Olhei para Maraisa, que ainda dormia profundamente no divã, alheia ao peso das decisões que havíamos tomado por ela e ao caos que estava à sua volta.

— Eu vou protegê-la, — declarei finalmente, minha voz carregada de determinação. — Custe o que custar.

Maiara me observou em silêncio por um momento antes de assentir.

— Então faça isso. Mas lembre-se, Marília: proteger alguém não significa controlá-lo.

Suas palavras foram como um golpe inesperado. Eu sabia que ela estava certa, mas o pensamento de deixar Maraisa fazer suas próprias escolhas me assustava. O mundo havia sido cruel com ela, e a ideia de que ela pudesse se machucar novamente era insuportável.

— Vou tentar, — respondi, embora não soubesse se conseguiria cumprir essa promessa.

Maiara inclinou-se para frente, os olhos fixos nos meus.

— Você não pode cometer os mesmos erros que outros cometeram com ela. Se for forçá-la a algo, mesmo que seja para o bem dela, perderá a confiança que acabou de conquistar.

Eu segurei o olhar de Maiara, absorvendo suas palavras. Ela tinha razão, como sempre. E, ainda assim, o desejo de proteger Maraisa era quase insuportável.

— O meu lobo...é leal a você, Marília.
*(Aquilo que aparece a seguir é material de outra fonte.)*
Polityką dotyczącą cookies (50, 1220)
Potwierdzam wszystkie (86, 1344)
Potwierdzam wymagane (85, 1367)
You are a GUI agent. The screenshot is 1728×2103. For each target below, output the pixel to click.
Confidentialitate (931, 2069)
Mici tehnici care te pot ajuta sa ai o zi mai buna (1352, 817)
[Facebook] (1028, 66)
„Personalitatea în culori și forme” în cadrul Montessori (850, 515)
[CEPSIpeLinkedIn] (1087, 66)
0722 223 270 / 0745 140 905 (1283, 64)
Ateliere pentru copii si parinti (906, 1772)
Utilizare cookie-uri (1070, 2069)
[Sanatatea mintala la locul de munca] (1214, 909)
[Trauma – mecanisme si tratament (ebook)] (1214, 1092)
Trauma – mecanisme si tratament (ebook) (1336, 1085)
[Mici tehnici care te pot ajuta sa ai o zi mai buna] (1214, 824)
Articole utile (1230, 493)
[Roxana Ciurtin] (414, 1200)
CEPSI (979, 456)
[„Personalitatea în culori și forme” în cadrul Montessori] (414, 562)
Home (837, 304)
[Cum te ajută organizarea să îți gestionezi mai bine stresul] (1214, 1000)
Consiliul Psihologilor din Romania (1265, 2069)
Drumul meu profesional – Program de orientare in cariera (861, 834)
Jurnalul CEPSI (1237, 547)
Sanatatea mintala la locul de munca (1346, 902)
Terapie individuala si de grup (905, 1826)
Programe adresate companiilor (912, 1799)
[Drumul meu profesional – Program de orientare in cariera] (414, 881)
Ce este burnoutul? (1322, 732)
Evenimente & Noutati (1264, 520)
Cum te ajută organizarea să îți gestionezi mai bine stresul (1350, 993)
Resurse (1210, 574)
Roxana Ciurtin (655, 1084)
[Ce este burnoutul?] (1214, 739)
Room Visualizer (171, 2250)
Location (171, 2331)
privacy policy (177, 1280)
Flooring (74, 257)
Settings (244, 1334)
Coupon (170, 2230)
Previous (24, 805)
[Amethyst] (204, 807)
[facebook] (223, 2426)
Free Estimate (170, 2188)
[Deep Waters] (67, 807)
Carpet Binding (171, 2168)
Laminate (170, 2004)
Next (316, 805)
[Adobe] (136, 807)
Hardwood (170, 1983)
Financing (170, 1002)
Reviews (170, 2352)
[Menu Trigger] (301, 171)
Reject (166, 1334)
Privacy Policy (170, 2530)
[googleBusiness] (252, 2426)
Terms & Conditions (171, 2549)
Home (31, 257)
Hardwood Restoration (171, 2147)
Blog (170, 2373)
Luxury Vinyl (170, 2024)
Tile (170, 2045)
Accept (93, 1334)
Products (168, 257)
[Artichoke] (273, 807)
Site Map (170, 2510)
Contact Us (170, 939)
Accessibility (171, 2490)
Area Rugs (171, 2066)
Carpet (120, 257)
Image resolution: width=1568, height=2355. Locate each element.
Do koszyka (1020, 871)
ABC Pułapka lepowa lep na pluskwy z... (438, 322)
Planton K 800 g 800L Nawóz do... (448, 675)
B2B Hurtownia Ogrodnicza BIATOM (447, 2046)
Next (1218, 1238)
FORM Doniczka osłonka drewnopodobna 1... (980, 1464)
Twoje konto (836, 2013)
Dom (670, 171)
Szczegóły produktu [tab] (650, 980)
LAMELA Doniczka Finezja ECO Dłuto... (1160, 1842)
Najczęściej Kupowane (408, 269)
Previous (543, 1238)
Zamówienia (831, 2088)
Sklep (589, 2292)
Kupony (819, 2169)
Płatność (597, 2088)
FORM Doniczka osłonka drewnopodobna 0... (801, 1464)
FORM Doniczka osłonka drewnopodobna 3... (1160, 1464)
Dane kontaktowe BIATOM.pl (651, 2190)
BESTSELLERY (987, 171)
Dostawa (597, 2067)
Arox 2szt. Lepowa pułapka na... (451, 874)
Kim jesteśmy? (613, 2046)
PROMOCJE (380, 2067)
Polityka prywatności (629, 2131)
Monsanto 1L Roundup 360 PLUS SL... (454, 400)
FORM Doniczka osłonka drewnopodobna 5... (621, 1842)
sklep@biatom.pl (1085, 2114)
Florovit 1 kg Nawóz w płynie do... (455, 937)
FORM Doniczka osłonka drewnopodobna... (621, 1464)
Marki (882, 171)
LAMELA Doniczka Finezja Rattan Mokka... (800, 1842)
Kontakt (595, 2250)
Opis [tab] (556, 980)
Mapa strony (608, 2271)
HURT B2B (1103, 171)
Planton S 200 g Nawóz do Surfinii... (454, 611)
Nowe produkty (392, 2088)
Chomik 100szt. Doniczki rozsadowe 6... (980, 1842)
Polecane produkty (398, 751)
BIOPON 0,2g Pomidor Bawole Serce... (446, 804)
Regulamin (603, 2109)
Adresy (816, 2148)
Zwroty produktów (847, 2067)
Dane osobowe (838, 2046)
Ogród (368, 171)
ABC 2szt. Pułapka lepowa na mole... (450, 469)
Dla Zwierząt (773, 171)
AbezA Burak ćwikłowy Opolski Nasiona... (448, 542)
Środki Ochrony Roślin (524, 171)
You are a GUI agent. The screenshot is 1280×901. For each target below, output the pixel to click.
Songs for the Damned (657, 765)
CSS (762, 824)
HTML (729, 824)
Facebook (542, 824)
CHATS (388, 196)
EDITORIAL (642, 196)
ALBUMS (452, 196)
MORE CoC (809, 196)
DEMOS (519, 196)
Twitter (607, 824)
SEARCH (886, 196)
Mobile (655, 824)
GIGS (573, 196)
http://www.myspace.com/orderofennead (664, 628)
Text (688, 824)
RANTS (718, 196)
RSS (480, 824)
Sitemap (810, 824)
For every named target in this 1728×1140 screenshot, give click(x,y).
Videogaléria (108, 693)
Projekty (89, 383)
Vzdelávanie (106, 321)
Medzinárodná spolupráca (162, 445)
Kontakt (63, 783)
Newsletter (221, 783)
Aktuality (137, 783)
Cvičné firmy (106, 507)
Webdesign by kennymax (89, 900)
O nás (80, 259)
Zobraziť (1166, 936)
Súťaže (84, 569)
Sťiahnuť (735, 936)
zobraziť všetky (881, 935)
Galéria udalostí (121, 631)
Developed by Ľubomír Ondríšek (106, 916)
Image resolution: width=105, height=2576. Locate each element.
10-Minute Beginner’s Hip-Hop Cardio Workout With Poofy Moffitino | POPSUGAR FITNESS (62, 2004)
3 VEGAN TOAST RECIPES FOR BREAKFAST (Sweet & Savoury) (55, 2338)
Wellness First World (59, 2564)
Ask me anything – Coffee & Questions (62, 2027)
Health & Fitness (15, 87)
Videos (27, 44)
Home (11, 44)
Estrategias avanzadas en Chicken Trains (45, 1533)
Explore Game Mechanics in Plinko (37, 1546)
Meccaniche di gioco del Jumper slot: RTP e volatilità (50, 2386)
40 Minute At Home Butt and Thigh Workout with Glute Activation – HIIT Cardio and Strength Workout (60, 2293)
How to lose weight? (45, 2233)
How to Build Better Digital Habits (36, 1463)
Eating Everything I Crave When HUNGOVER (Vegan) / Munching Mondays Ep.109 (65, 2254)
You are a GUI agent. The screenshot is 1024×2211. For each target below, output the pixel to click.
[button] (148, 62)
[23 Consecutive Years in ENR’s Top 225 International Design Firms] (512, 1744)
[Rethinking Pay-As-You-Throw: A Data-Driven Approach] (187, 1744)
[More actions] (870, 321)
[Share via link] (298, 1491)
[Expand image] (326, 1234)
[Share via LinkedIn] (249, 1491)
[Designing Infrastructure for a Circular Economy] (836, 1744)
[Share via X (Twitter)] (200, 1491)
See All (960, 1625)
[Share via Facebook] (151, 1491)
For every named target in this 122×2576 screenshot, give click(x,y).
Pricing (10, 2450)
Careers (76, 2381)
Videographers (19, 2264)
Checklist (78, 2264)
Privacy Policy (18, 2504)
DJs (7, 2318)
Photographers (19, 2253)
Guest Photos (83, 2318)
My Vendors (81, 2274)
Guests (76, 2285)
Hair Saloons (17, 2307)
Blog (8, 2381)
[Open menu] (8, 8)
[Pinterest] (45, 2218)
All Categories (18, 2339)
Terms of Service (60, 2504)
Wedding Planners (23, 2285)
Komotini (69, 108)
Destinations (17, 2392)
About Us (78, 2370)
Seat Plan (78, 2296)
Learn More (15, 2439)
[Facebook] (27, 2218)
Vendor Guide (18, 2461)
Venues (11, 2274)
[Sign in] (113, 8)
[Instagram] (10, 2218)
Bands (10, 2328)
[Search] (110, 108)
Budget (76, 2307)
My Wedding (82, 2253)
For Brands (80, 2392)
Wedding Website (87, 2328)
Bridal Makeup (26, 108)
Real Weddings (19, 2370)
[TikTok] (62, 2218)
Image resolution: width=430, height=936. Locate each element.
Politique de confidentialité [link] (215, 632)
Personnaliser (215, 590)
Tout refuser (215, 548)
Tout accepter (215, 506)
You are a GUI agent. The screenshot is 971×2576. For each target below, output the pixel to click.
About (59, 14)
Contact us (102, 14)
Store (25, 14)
Assim como eu. Mas lealdade não significa que devemos concordar com tudo.

Assenti, sabendo que aquelas palavras eram uma forma gentil de me lembrar de meus limites.

— Eu vou encontrar o equilíbrio, — prometi, olhando novamente para Maraisa. — Por ela.

Maiara relaxou um pouco, deixando-se cair contra mim. Nós duas estávamos exaustas, mas havia uma sensação de alívio no ar. A batalha havia sido vencida, pelo menos por enquanto.

E enquanto eu observava o rosto tranquilo de Maraisa, sabia que minha verdadeira luta estava apenas começando.